- **TUGAS WAJIB A**: Tulis kembali baris-baris daftar, mulai dari baris yang memuat "Click the green 减 marker icon" dan terus sampai akhir daftar. Ganti "Instruction" menjadi "Command" tanpa mengubah bagian lainnya.

━━━ KUTIPAN YANG DIBERIKAN

Ini memang diusulkan oleh dokter, mengingat kesehatan Nabil agak terganggu karena kurang
gerak. Ini adalah sebuah kebijakan yang baik. Tetapi yang diinginkan Dhila juga baik, karena
dengan memiliki almari es akan sangat mempermudah tugasnya untuk berbelanja dan mengatur
menu, sehingga akhirnya meringankan beban tugasnya memasak, yang akhirnya mengurangi pula
beban pikirannya.

     Tetapi tetap salah satu harus mengalah. Boleh Nabil yang mengalah, bisa jadi pula Dhila.
Jika setelah dimusyawarahkan tetap belum ada yang mau mengalah, tentu dua keinginan ini tidak
bisa dibiarkan dijalankan masing-masing. Dibiarkan berseteru pun tak ada gunanya. Maka jelas
yang dibutuhkan di sini adalah kata putus dari suami. Dan ketaatan dari sang istri. Tanpa adanya
ini, perseteruan tak akan selesai.

     Allah swt sang Pemilik manusia telah menetapkan bahwa pemimpin di dalam keluarga
adalah laki-laki (Qs an-Nisa': 34). Karena Dia yang Menciptakan, sudah jelas pilihan inipun tak
akan mungkin keliru. Dialah yang paling tahu apa yang terbaik bagi makhluk-makhluk-Nya.

     Tidak ada salahnya, kita mencoba menguak misteri ketaatan ini. Mengapa Allah swt
memilih laki-laki? Apa dasar pemikirannya? Apa pula hikmahnya bagi kita? Apa pula akibatnya
jika tidak kita laksanakan ajaran-Nya ini?

Luas wawasan.
     Sesuai pembagian tugas secara fitrah, laki-laki berkewajiban bekerja untuk memenuhi
nafkah keluarga. Untuk tugas ini mereka dituntut untuk selalu keluar rumah. Mereka harus
berhubungan dengan banyak orang dan harus tahu juga keadaan masyarakat.

     Informasi yang mereka dapatkan jauh lebih banyak, lebih bervariasi dan lebih valid karena
luasnya pergaulan. Lengkap-tidaknya informasi yang diperoleh seseorang tentu akan
mempengaruhi taraf kesempurnaan kebijaksanaan yang akan diambil. Jika seorang pemimpin yang
hendak memutuskan sesuatu hal tidak memiliki keluasan informasi, jelas nilai kebijaksanaannya
patut dipertanyakan.

     Masalahnya sekarang istri pun banyak yang mencari nafkah. Bukankah itu berarti para
istripun mendapatkan informasi yang banyak dan luas pula? Apakah lantas dengan kapasitas
informasi yang mereka miliki itu mereka tidak berhak untuk turut memutuskan?

     Memang tidak bisa dipungkiri, peran wanita sangat diperlukan, termasuk dalam upaya
pembentukan masyarakat Islami. Tetapi Islam tetap membatasi ruang gerak kaum muslimah yang
berkarir itu, sebatas kemampuan mereka sebagai wanita.

━━━━━━

- **TUGAS WAJIB B**: Tolong kutip persis bagian teks tentang kepemimpinan dalam keluarga, mulai dari "Tetapi tetap salah" dan terus sampai "laksanakan ajaran-Nya ini?".

━━━ DATA HASIL EKSTRAKSI

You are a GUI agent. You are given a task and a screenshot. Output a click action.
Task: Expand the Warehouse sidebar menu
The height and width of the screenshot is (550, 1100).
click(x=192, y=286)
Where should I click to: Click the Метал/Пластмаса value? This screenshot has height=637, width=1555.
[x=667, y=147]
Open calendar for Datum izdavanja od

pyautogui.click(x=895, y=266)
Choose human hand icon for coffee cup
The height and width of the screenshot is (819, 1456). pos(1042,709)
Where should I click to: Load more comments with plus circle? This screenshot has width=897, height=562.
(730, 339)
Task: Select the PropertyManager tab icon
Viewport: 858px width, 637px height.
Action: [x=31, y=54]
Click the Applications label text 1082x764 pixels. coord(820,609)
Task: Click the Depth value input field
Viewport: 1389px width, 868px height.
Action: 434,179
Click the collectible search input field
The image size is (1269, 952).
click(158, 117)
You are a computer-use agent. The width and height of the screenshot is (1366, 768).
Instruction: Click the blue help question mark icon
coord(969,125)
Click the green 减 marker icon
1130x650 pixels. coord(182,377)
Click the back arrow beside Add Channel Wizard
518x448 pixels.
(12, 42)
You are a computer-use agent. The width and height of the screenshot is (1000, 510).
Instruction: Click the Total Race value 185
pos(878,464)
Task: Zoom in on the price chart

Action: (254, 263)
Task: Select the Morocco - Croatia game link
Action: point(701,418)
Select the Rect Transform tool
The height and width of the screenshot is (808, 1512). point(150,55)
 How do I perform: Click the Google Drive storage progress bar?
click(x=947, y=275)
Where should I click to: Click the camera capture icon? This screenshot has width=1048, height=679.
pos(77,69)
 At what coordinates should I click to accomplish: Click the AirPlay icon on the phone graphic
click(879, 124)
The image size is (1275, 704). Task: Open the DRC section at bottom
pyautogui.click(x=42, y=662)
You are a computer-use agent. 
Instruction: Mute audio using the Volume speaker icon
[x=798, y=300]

━━━━━━

- **JAWABAN LATIHAN A**:
Click the green 减 marker icon
1130x650 pixels. coord(182,377)
Click the back arrow beside Add Channel Wizard
518x448 pixels.
(12, 42)
You are a computer-use agent. The width and height of the screenshot is (1000, 510).
Command: Click the Total Race value 185
pos(878,464)
Task: Zoom in on the price chart

Action: (254, 263)
Task: Select the Morocco - Croatia game link
Action: point(701,418)
Select the Rect Transform tool
The height and width of the screenshot is (808, 1512). point(150,55)
 How do I perform: Click the Google Drive storage progress bar?
click(x=947, y=275)
Where should I click to: Click the camera capture icon? This screenshot has width=1048, height=679.
pos(77,69)
 At what coordinates should I click to accomplish: Click the AirPlay icon on the phone graphic
click(879, 124)
The image size is (1275, 704). Task: Open the DRC section at bottom
pyautogui.click(x=42, y=662)
You are a computer-use agent. 
Command: Mute audio using the Volume speaker icon
[x=798, y=300]

- **JAWABAN LATIHAN B**:
Tetapi tetap salah satu harus mengalah. Boleh Nabil yang mengalah, bisa jadi pula Dhila.
Jika setelah dimusyawarahkan tetap belum ada yang mau mengalah, tentu dua keinginan ini tidak
bisa dibiarkan dijalankan masing-masing. Dibiarkan berseteru pun tak ada gunanya. Maka jelas
yang dibutuhkan di sini adalah kata putus dari suami. Dan ketaatan dari sang istri. Tanpa adanya
ini, perseteruan tak akan selesai.

     Allah swt sang Pemilik manusia telah menetapkan bahwa pemimpin di dalam keluarga
adalah laki-laki (Qs an-Nisa': 34). Karena Dia yang Menciptakan, sudah jelas pilihan inipun tak
akan mungkin keliru. Dialah yang paling tahu apa yang terbaik bagi makhluk-makhluk-Nya.

     Tidak ada salahnya, kita mencoba menguak misteri ketaatan ini. Mengapa Allah swt
memilih laki-laki? Apa dasar pemikirannya? Apa pula hikmahnya bagi kita? Apa pula akibatnya
jika tidak kita laksanakan ajaran-Nya ini?